PROBLEM REQUIREMENTS: Examine each line of the data. Copy those that contain the string "orange".
DATA below:
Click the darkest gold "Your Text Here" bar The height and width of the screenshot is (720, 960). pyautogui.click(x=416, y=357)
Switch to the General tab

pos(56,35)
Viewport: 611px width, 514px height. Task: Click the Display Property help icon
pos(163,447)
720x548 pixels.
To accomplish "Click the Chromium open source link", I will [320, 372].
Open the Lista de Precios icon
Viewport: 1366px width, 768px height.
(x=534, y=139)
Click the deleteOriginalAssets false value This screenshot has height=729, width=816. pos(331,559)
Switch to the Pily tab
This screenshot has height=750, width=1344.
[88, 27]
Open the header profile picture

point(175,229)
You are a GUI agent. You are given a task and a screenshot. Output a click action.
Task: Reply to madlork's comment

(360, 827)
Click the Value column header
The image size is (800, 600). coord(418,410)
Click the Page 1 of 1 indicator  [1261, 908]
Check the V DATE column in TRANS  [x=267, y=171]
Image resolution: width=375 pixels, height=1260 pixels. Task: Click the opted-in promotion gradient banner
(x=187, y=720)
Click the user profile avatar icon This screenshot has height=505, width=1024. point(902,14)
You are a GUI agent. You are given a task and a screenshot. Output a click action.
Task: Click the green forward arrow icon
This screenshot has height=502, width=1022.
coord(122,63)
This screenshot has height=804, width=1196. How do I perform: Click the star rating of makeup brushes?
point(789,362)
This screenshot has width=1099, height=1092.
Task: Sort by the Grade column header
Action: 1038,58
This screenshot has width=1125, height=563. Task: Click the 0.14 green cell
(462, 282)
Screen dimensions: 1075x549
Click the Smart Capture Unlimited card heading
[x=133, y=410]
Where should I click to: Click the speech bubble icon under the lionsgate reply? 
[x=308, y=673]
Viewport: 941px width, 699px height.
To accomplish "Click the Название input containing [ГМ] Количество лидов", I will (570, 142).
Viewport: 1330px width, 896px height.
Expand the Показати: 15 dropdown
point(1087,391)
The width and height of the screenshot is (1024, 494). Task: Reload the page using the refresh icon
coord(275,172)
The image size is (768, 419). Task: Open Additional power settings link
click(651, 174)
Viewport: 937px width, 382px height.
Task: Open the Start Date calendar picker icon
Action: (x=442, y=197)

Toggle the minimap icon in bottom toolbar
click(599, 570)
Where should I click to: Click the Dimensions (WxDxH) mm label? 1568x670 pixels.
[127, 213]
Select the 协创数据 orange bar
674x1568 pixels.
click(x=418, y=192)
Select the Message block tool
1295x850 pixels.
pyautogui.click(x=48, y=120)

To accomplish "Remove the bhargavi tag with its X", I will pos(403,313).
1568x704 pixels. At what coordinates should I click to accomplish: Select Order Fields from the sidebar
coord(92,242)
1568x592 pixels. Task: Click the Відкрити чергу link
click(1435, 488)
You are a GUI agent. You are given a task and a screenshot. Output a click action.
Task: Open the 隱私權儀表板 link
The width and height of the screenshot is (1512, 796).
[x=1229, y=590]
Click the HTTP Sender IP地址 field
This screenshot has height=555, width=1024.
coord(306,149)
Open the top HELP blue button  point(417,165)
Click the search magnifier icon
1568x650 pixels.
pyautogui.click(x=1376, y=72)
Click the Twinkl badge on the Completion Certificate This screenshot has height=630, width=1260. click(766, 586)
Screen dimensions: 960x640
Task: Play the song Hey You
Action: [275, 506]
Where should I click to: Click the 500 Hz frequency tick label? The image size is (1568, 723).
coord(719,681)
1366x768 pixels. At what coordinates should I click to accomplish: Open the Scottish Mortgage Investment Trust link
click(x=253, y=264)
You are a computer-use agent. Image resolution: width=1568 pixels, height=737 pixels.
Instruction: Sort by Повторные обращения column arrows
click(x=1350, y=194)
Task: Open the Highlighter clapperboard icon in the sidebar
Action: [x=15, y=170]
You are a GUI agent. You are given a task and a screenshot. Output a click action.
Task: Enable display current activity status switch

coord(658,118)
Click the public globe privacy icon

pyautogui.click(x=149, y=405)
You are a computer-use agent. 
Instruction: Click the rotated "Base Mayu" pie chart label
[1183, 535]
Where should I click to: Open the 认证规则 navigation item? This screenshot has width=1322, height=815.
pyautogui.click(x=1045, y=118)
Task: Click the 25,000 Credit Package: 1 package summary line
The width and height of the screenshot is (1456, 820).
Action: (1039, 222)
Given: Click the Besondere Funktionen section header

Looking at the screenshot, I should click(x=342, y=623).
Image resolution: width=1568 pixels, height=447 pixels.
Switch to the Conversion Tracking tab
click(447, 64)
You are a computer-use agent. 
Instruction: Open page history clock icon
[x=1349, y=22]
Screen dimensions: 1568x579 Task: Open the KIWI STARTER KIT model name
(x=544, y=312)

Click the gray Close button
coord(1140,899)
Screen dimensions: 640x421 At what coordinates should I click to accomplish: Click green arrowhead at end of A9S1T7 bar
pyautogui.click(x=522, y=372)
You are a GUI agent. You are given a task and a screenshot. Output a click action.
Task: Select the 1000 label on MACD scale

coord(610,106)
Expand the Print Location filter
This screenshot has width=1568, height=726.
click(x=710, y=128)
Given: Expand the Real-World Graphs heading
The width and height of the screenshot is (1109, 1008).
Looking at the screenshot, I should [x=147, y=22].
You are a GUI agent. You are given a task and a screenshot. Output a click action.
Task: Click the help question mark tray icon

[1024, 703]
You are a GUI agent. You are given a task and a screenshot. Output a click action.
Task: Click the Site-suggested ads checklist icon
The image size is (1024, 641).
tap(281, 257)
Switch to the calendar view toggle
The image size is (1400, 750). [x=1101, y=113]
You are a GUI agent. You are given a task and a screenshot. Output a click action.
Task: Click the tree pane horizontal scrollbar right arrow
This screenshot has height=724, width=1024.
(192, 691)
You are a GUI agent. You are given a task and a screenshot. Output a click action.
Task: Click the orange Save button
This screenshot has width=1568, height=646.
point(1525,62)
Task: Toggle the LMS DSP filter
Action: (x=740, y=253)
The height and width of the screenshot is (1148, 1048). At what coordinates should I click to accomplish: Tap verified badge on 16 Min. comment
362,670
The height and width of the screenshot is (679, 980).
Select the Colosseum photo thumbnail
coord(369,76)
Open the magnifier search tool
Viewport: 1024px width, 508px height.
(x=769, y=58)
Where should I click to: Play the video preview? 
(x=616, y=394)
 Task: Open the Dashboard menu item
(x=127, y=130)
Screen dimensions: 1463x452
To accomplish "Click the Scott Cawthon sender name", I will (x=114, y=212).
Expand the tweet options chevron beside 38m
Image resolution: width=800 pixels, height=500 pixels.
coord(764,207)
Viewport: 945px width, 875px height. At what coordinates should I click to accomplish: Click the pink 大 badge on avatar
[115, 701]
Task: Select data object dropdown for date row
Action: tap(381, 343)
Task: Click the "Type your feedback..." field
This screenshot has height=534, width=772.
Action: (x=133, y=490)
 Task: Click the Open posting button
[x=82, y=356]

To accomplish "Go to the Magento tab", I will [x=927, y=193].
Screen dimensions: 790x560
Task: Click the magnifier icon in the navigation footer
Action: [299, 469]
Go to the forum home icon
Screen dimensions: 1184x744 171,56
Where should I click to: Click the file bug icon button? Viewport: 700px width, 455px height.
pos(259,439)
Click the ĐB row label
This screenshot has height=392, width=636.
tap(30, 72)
End of DATA.
FINAL ANSWER:
Select the 协创数据 orange bar
Task: Click the orange Save button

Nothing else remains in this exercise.